During the 2009-2010 budget hearings, city leaders knew the sewer fund was in the red, Bradshaw said. But the council may wait until the 2010-2011 budget session to fix it.
The city added to the shortfall when it stepped up preventive maintenance and refurbishing work on the 15-year-old sewer. That cost about $80,000 over the last two years, he said.
Several years ago the City Council lowered the monthly sewer fee from about $42 to $40 a month for the city's 2,000 homes, but the surplus the city had then has slowly eroded away, Bradshaw said.
During the 2007-2008 fiscal year, the fund came up short by $68,813, while last fiscal year the red ink intensified, leaving Mapleton's sewer fund $199,194 in arrears, according to city records the Deseret News obtained through a Government Records Access and Management Act request.

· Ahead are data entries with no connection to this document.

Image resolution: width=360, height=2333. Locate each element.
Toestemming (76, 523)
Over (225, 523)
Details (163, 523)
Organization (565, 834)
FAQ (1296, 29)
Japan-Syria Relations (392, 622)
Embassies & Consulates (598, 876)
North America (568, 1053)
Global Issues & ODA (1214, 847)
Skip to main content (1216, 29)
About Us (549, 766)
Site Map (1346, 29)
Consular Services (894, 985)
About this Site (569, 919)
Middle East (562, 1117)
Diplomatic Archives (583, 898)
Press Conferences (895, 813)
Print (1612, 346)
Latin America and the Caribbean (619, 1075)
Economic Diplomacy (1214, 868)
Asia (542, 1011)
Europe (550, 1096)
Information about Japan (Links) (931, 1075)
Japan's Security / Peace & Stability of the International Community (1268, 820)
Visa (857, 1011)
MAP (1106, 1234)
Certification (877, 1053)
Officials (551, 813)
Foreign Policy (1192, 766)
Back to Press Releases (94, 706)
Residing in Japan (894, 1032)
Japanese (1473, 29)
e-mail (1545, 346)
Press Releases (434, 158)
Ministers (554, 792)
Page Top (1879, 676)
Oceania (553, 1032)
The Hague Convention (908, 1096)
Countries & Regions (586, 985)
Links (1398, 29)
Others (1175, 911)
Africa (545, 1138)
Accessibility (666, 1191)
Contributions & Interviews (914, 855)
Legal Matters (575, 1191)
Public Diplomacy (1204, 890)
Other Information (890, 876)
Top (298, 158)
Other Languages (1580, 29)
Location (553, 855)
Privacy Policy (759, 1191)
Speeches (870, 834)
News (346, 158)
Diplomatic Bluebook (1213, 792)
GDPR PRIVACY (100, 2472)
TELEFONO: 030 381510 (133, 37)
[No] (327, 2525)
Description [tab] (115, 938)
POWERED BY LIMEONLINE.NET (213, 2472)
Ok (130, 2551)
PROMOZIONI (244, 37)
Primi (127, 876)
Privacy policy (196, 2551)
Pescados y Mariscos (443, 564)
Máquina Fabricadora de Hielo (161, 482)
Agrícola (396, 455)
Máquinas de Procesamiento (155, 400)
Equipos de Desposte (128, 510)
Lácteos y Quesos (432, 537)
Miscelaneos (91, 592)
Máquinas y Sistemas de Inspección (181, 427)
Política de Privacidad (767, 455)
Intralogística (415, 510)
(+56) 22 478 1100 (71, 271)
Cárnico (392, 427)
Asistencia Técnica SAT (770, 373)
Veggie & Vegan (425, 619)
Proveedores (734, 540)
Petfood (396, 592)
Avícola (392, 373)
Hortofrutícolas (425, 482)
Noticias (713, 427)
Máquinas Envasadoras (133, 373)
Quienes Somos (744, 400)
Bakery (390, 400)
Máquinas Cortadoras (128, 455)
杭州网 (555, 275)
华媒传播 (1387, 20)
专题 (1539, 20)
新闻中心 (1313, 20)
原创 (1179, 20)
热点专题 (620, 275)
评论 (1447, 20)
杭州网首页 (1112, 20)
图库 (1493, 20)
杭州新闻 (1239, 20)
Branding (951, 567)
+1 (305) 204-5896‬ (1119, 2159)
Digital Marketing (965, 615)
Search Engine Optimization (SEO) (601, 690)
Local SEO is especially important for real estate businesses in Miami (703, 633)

Mapleton's sewage goes to the Spanish Fork treatment plant. The city owns 24 percent of the plant's capacity.
Spanish Fork financial officer Kent Clark said that, last fiscal year, Mapleton paid Spanish Fork $111,000 for operation and maintenance. Councilman Brian Wall said the city had to fork out another $400,000 to meet its share of a Spanish Fork sewer system upgrade. The city was unprepared for that, and some of the payment may have come from the general fund, which makes the shortfall unclear, he said. (A recent audit found that the general fund surplus was excessive.)
"That's a liability we have to pay when it occurs," Wall said of the upgrade. "We need to maintain a sewer fund surplus."
The city has requested an increase of capacity to 27 percent to cover a proposed boundary line adjustment that would bring some 600 acres into Mapleton from Spanish Fork.
The hotly contested adjustment carries with it a proposal to develop Ensign-Bickford land at the mouth of Spanish Fork Canyon for industrial, commercial and residential uses, but some residents and Wall are digging in their heels.
"If that doesn't happen, the sewer expansion won't happen either," Spanish Fork city attorney Junior Baker said.